What is required = What lines of the data hold the string "computer"? Pull each one out.

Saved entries
-- Opening Marker --

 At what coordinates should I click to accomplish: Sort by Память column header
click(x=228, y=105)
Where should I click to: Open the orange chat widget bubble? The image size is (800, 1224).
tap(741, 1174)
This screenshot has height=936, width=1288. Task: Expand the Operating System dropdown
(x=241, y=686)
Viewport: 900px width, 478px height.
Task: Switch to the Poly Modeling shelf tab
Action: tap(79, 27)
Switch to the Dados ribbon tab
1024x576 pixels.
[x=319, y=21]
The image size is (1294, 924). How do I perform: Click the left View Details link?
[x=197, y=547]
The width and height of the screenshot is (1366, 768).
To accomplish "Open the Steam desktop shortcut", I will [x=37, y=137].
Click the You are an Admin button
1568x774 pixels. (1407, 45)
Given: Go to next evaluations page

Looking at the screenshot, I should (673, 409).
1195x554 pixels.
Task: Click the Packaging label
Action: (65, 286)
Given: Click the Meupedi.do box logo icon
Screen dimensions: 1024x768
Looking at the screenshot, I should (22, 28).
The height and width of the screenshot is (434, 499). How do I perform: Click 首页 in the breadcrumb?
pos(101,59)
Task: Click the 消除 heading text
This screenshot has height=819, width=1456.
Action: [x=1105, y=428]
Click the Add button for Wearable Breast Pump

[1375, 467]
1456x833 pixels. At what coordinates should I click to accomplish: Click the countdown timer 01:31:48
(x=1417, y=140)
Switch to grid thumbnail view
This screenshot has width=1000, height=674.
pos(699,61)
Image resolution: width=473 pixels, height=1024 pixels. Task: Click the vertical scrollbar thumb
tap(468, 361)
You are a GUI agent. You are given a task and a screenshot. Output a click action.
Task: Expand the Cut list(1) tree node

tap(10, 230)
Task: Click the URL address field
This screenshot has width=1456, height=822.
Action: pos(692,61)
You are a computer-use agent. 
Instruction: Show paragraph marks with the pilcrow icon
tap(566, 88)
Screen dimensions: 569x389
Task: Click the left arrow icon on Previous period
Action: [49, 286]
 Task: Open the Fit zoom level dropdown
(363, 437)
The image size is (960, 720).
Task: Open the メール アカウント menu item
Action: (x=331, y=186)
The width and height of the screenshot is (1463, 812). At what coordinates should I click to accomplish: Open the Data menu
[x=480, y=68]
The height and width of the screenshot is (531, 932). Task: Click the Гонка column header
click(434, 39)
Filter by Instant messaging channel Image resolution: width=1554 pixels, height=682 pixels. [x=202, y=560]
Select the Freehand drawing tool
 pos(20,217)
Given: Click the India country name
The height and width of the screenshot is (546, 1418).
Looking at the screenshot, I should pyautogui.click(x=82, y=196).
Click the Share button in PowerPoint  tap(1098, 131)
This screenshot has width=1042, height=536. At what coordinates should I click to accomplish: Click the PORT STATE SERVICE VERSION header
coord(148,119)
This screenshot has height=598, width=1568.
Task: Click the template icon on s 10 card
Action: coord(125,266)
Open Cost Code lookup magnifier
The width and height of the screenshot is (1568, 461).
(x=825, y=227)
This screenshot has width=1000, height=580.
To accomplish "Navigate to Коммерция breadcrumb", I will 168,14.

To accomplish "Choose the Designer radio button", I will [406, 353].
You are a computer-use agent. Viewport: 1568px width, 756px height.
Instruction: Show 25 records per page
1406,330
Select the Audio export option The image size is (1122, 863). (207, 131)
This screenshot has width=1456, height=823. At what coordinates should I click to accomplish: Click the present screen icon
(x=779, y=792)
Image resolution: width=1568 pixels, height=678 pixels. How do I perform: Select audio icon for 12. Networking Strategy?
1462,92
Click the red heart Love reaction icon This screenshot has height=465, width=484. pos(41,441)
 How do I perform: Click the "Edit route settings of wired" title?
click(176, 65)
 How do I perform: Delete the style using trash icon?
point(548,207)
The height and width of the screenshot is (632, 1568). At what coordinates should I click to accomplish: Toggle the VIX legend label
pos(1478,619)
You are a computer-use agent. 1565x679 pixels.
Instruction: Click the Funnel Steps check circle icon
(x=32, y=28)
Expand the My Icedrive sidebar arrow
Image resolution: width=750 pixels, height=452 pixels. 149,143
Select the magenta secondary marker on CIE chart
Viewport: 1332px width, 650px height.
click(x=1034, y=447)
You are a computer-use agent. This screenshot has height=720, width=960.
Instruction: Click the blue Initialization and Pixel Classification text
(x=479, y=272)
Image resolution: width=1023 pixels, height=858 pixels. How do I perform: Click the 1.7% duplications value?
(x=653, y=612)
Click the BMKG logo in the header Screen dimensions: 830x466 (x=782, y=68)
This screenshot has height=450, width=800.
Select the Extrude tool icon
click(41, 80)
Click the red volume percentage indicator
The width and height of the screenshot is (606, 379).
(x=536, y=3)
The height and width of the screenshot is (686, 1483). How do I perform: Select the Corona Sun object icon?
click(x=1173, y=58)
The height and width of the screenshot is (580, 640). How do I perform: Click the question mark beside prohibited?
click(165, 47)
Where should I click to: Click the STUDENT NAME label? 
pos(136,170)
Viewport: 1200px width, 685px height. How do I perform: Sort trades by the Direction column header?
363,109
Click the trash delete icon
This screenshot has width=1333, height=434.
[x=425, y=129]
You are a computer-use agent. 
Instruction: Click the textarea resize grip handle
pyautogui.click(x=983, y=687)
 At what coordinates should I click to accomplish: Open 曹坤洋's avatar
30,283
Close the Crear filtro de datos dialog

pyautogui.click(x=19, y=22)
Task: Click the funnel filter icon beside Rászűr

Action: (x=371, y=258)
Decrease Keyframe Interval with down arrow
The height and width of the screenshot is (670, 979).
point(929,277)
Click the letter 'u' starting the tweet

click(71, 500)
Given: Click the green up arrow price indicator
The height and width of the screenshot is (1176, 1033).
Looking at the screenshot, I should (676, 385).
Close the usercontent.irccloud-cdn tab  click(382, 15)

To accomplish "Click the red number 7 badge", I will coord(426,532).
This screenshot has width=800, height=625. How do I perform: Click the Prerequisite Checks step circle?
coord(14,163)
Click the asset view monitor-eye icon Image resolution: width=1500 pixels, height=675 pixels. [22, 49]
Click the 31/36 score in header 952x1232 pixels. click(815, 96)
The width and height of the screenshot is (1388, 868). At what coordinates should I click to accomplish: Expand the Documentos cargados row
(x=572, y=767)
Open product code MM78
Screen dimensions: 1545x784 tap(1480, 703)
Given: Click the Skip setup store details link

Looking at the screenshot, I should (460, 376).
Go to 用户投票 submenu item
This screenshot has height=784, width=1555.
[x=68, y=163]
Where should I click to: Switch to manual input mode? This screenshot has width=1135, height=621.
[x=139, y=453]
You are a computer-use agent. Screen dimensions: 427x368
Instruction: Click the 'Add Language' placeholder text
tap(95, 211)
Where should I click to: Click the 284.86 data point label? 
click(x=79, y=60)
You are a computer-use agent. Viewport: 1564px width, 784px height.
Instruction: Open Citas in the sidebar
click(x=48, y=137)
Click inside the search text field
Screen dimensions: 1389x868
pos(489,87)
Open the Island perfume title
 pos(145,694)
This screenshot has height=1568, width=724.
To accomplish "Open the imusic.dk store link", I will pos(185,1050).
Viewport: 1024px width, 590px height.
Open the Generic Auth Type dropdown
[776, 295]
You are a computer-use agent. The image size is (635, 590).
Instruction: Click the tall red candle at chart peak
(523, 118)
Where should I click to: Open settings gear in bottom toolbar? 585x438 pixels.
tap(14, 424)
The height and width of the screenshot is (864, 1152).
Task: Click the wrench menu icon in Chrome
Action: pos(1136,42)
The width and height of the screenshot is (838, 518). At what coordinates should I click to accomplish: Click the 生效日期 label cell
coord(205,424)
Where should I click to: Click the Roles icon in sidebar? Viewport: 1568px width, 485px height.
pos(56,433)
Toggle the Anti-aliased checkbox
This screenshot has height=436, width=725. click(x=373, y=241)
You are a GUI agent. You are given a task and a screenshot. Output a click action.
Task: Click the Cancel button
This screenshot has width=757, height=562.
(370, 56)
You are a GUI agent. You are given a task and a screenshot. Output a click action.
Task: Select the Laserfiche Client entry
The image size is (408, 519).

-- Closing Marker --

Final answer =
You are a computer-use agent. 
You are a computer-use agent. Viewport: 1568px width, 756px height.
You are a computer-use agent. 1565x679 pixels.
You are a computer-use agent. This screenshot has height=720, width=960.
You are a computer-use agent. 
You are a computer-use agent. Screen dimensions: 427x368
You are a computer-use agent. Viewport: 1564px width, 784px height.
You are a computer-use agent. The image size is (635, 590).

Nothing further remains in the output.